### What the exercise asks:
In each of the items below, replace "computer-use agent" with "desktop automation agent" and leave everything else unchanged.

### Material for the task:
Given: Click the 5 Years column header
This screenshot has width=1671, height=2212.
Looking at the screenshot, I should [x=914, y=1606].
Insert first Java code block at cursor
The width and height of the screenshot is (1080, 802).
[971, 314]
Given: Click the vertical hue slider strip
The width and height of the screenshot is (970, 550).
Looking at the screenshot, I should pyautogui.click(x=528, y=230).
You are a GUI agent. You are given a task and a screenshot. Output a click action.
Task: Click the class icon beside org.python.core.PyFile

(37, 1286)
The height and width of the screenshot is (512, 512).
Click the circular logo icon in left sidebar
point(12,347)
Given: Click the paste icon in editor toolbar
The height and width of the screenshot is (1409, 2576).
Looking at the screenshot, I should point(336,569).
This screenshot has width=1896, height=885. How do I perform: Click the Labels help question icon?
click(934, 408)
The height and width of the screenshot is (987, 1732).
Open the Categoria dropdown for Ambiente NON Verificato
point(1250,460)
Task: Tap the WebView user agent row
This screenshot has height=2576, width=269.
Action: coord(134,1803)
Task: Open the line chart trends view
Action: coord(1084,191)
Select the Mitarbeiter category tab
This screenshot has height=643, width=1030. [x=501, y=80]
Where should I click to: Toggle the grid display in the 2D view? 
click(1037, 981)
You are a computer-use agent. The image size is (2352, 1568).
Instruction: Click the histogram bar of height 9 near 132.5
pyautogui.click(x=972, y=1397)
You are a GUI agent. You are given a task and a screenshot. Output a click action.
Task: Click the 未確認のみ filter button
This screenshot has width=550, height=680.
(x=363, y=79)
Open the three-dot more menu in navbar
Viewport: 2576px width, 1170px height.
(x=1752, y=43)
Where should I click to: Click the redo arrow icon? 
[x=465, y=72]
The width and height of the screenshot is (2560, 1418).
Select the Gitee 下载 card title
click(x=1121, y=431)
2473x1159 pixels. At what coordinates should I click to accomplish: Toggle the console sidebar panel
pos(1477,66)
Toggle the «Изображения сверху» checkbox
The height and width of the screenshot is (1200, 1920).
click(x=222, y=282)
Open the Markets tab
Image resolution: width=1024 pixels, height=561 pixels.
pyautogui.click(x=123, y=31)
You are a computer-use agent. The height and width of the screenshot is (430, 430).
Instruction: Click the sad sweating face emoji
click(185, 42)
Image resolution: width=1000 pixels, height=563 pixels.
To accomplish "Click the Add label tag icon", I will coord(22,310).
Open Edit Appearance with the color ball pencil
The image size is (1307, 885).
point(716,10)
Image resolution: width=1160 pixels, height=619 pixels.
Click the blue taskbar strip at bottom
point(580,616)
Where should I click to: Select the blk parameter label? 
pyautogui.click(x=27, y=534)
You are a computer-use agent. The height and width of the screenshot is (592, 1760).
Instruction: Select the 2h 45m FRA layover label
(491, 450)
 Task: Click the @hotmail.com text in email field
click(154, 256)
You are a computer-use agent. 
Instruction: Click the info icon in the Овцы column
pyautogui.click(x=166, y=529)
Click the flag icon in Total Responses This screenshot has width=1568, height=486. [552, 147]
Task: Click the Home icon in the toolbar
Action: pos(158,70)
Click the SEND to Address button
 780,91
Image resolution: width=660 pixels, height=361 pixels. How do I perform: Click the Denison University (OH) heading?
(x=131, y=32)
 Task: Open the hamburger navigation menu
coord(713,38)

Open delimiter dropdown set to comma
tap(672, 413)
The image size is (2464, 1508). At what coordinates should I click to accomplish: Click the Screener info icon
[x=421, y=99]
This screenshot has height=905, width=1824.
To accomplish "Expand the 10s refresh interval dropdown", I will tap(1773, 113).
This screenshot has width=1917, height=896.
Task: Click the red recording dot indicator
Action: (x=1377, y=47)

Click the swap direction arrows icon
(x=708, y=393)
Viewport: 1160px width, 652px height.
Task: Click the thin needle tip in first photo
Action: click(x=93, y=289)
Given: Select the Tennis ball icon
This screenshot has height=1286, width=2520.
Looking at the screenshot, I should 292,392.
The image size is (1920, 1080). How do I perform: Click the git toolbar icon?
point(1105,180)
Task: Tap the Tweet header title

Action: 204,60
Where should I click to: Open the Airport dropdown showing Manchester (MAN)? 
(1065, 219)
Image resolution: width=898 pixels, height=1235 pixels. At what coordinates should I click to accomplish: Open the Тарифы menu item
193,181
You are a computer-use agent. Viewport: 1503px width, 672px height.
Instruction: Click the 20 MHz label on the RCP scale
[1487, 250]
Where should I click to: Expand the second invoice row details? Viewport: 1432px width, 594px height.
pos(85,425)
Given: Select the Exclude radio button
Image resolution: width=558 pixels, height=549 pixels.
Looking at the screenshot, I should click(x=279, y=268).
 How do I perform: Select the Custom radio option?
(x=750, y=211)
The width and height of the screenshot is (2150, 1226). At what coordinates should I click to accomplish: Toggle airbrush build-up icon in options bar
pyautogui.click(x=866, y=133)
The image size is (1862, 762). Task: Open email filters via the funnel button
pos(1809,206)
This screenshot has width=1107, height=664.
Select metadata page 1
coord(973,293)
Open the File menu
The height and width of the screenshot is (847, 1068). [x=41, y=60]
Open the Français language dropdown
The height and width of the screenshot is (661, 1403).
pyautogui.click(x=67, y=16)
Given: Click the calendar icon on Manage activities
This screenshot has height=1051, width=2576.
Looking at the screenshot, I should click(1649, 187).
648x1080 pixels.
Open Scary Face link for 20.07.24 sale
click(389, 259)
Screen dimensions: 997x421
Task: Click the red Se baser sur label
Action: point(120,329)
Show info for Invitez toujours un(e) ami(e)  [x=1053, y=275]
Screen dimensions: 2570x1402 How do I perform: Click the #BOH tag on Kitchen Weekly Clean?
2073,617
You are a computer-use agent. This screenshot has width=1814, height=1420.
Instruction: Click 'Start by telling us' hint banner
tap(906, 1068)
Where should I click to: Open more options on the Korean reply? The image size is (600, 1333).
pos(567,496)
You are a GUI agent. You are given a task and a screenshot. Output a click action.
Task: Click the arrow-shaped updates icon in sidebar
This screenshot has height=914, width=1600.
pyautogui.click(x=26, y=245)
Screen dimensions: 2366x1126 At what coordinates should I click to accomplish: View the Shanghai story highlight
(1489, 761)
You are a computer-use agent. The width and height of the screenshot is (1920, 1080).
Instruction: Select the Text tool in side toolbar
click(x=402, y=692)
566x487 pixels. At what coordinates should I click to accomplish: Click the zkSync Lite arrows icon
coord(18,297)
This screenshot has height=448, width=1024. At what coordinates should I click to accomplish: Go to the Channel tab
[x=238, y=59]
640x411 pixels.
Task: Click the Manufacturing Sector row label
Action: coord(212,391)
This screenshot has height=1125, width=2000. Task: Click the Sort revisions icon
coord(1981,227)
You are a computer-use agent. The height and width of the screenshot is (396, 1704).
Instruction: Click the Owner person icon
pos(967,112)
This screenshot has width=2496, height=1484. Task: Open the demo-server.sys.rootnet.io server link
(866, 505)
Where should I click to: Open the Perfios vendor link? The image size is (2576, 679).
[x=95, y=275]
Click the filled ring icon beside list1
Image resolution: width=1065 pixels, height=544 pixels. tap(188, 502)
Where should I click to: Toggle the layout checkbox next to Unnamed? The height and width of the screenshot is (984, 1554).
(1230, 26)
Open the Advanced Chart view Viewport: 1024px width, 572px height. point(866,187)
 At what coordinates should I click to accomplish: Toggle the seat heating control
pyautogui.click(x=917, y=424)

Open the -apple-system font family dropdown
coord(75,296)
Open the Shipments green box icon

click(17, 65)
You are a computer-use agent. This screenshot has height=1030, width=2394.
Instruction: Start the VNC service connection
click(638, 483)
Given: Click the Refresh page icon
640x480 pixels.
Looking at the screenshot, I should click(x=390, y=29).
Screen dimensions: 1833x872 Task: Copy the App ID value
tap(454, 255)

### Complete answer:
Given: Click the 5 Years column header
This screenshot has width=1671, height=2212.
Looking at the screenshot, I should [x=914, y=1606].
Insert first Java code block at cursor
The width and height of the screenshot is (1080, 802).
[971, 314]
Given: Click the vertical hue slider strip
The width and height of the screenshot is (970, 550).
Looking at the screenshot, I should pyautogui.click(x=528, y=230).
You are a GUI agent. You are given a task and a screenshot. Output a click action.
Task: Click the class icon beside org.python.core.PyFile

(37, 1286)
The height and width of the screenshot is (512, 512).
Click the circular logo icon in left sidebar
point(12,347)
Given: Click the paste icon in editor toolbar
The height and width of the screenshot is (1409, 2576).
Looking at the screenshot, I should point(336,569).
This screenshot has width=1896, height=885. How do I perform: Click the Labels help question icon?
click(934, 408)
The height and width of the screenshot is (987, 1732).
Open the Categoria dropdown for Ambiente NON Verificato
point(1250,460)
Task: Tap the WebView user agent row
This screenshot has height=2576, width=269.
Action: coord(134,1803)
Task: Open the line chart trends view
Action: coord(1084,191)
Select the Mitarbeiter category tab
This screenshot has height=643, width=1030. [x=501, y=80]
Where should I click to: Toggle the grid display in the 2D view? 
click(1037, 981)
You are a desktop automation agent. The image size is (2352, 1568).
Instruction: Click the histogram bar of height 9 near 132.5
pyautogui.click(x=972, y=1397)
You are a GUI agent. You are given a task and a screenshot. Output a click action.
Task: Click the 未確認のみ filter button
This screenshot has width=550, height=680.
(x=363, y=79)
Open the three-dot more menu in navbar
Viewport: 2576px width, 1170px height.
(x=1752, y=43)
Where should I click to: Click the redo arrow icon? 
[x=465, y=72]
The width and height of the screenshot is (2560, 1418).
Select the Gitee 下载 card title
click(x=1121, y=431)
2473x1159 pixels. At what coordinates should I click to accomplish: Toggle the console sidebar panel
pos(1477,66)
Toggle the «Изображения сверху» checkbox
The height and width of the screenshot is (1200, 1920).
click(x=222, y=282)
Open the Markets tab
Image resolution: width=1024 pixels, height=561 pixels.
pyautogui.click(x=123, y=31)
You are a desktop automation agent. The height and width of the screenshot is (430, 430).
Instruction: Click the sad sweating face emoji
click(185, 42)
Image resolution: width=1000 pixels, height=563 pixels.
To accomplish "Click the Add label tag icon", I will coord(22,310).
Open Edit Appearance with the color ball pencil
The image size is (1307, 885).
point(716,10)
Image resolution: width=1160 pixels, height=619 pixels.
Click the blue taskbar strip at bottom
point(580,616)
Where should I click to: Select the blk parameter label? 
pyautogui.click(x=27, y=534)
You are a desktop automation agent. The height and width of the screenshot is (592, 1760).
Instruction: Select the 2h 45m FRA layover label
(491, 450)
 Task: Click the @hotmail.com text in email field
click(154, 256)
You are a desktop automation agent. 
Instruction: Click the info icon in the Овцы column
pyautogui.click(x=166, y=529)
Click the flag icon in Total Responses This screenshot has width=1568, height=486. [552, 147]
Task: Click the Home icon in the toolbar
Action: pos(158,70)
Click the SEND to Address button
 780,91
Image resolution: width=660 pixels, height=361 pixels. How do I perform: Click the Denison University (OH) heading?
(x=131, y=32)
 Task: Open the hamburger navigation menu
coord(713,38)

Open delimiter dropdown set to comma
tap(672, 413)
The image size is (2464, 1508). At what coordinates should I click to accomplish: Click the Screener info icon
[x=421, y=99]
This screenshot has height=905, width=1824.
To accomplish "Expand the 10s refresh interval dropdown", I will tap(1773, 113).
This screenshot has width=1917, height=896.
Task: Click the red recording dot indicator
Action: (x=1377, y=47)

Click the swap direction arrows icon
(x=708, y=393)
Viewport: 1160px width, 652px height.
Task: Click the thin needle tip in first photo
Action: click(x=93, y=289)
Given: Select the Tennis ball icon
This screenshot has height=1286, width=2520.
Looking at the screenshot, I should 292,392.
The image size is (1920, 1080). How do I perform: Click the git toolbar icon?
point(1105,180)
Task: Tap the Tweet header title

Action: 204,60
Where should I click to: Open the Airport dropdown showing Manchester (MAN)? 
(1065, 219)
Image resolution: width=898 pixels, height=1235 pixels. At what coordinates should I click to accomplish: Open the Тарифы menu item
193,181
You are a desktop automation agent. Viewport: 1503px width, 672px height.
Instruction: Click the 20 MHz label on the RCP scale
[1487, 250]
Where should I click to: Expand the second invoice row details? Viewport: 1432px width, 594px height.
pos(85,425)
Given: Select the Exclude radio button
Image resolution: width=558 pixels, height=549 pixels.
Looking at the screenshot, I should click(x=279, y=268).
 How do I perform: Select the Custom radio option?
(x=750, y=211)
The width and height of the screenshot is (2150, 1226). At what coordinates should I click to accomplish: Toggle airbrush build-up icon in options bar
pyautogui.click(x=866, y=133)
The image size is (1862, 762). Task: Open email filters via the funnel button
pos(1809,206)
This screenshot has width=1107, height=664.
Select metadata page 1
coord(973,293)
Open the File menu
The height and width of the screenshot is (847, 1068). [x=41, y=60]
Open the Français language dropdown
The height and width of the screenshot is (661, 1403).
pyautogui.click(x=67, y=16)
Given: Click the calendar icon on Manage activities
This screenshot has height=1051, width=2576.
Looking at the screenshot, I should click(1649, 187).
648x1080 pixels.
Open Scary Face link for 20.07.24 sale
click(389, 259)
Screen dimensions: 997x421
Task: Click the red Se baser sur label
Action: point(120,329)
Show info for Invitez toujours un(e) ami(e)  [x=1053, y=275]
Screen dimensions: 2570x1402 How do I perform: Click the #BOH tag on Kitchen Weekly Clean?
2073,617
You are a desktop automation agent. This screenshot has width=1814, height=1420.
Instruction: Click 'Start by telling us' hint banner
tap(906, 1068)
Where should I click to: Open more options on the Korean reply? The image size is (600, 1333).
pos(567,496)
You are a GUI agent. You are given a task and a screenshot. Output a click action.
Task: Click the arrow-shaped updates icon in sidebar
This screenshot has height=914, width=1600.
pyautogui.click(x=26, y=245)
Screen dimensions: 2366x1126 At what coordinates should I click to accomplish: View the Shanghai story highlight
(1489, 761)
You are a desktop automation agent. The width and height of the screenshot is (1920, 1080).
Instruction: Select the Text tool in side toolbar
click(x=402, y=692)
566x487 pixels. At what coordinates should I click to accomplish: Click the zkSync Lite arrows icon
coord(18,297)
This screenshot has height=448, width=1024. At what coordinates should I click to accomplish: Go to the Channel tab
[x=238, y=59]
640x411 pixels.
Task: Click the Manufacturing Sector row label
Action: coord(212,391)
This screenshot has height=1125, width=2000. Task: Click the Sort revisions icon
coord(1981,227)
You are a desktop automation agent. The height and width of the screenshot is (396, 1704).
Instruction: Click the Owner person icon
pos(967,112)
This screenshot has width=2496, height=1484. Task: Open the demo-server.sys.rootnet.io server link
(866, 505)
Where should I click to: Open the Perfios vendor link? The image size is (2576, 679).
[x=95, y=275]
Click the filled ring icon beside list1
Image resolution: width=1065 pixels, height=544 pixels. tap(188, 502)
Where should I click to: Toggle the layout checkbox next to Unnamed? The height and width of the screenshot is (984, 1554).
(1230, 26)
Open the Advanced Chart view Viewport: 1024px width, 572px height. point(866,187)
 At what coordinates should I click to accomplish: Toggle the seat heating control
pyautogui.click(x=917, y=424)

Open the -apple-system font family dropdown
coord(75,296)
Open the Shipments green box icon

click(17, 65)
You are a desktop automation agent. This screenshot has height=1030, width=2394.
Instruction: Start the VNC service connection
click(638, 483)
Given: Click the Refresh page icon
640x480 pixels.
Looking at the screenshot, I should click(x=390, y=29).
Screen dimensions: 1833x872 Task: Copy the App ID value
tap(454, 255)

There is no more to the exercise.